On Earth, Black, Indigenous, Asian, and Latinx organizers and activists around the world are leading movements to combat the root causes of these catastrophes: white supremacy, patriarchy and capitalism. But the landscape (spacescape?) outside of Earth looks different. This summer billionaire Elon Musk’s SpaceX beat out billionaire Jeff Bezos’s Blue Origin and billionaire Richard Branson’s Virgin Galactic to become the first private company to send humans into orbit. Upon hearing about the discovery of phosphine on Venus in August — which suggests the possibility of life — Rocket Lab founder Peter Beck vowed to launch the first (private) flight to Venus. State run companies like NASA in the U.S., Roscosmos in Russia and the ESA in Europe increasingly rely on private companies for space flight. Wealthy white men are establishing a space exploration program in which private companies vie to control the territory, with precisely zero regulations about how this program will go on to shape humanity's future in space. 

Without intervention, the possibilities and parameters of space exploration will be defined by and for the very rich, or at least, the very elite. It shouldn’t be.

There is nothing esoteric about organizing human behavior in response to new and challenging environments, resources and constraints — which is also what space exploration (and ultimately, life in space) is about, when it’s not being about spaceships and physics. Speculative fiction writers have known this since Mary Shelley wrote Frankenstein: the novel isn’t about how Frankenstein makes his Creature. It’s about how the Creature responds to having been made. Movement organizers know this deeply — the work of building a political movement is the work of building human relationships.

This is why there was nothing corny about Octavia Butler explicitly visioning a world in which a Black woman is leading space exploration. And there was nothing corny about Samuel Delany talking about galaxies of genderqueer space. Or Rivers Solomon talking about an outer space plantation ship. Or Steven Barnes talking about Grendel in space. Or Sun Ra talking about going to Saturn. 

That Black people have been talking about and imagining space exploration through speculative fiction is extremely un-corny. It is also unsurprising.

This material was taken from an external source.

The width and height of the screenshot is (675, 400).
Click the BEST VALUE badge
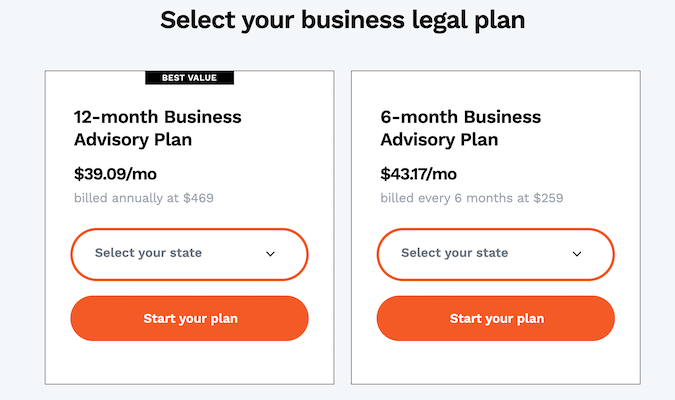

Fiction, speculative fiction especially, has long been a way for people with and without institutional power to share paradigm shifting, society-bending ideas — those that imagine worlds without prisons, worlds of slave revolt, worlds of exquisite and unquestioned gender and sexual queerness. 

What’s compelling about Parable of the Sower is that Octavia Butler imagined space exploration shaped and led by a revolutionary Black activist whose talents did not lie in hard sciences, but in the equally hard skills of organizing humans. Because this, ultimately, will be what makes space exploration work or fail. A human is a human is a human, whether on Earth or on Mars. And a space exploration program shaped by white men will likely produce a space culture that will primarily benefit white men — a problem that has toppled colonized countries around the world into crisis today.

To seize this moment in time, as the Earth is poised at the brink of ecological collapse — not in small part due to the same ideologies that are launching privately owned space shuttles into space — organizers around the world who are leading movements to reimagine what it means to live collectively as humans should do as Octavia Butler tried to tell us to do, and look to the stars. If we don’t, we just might find that we are too late to stop the already-underway colonization of the cosmos.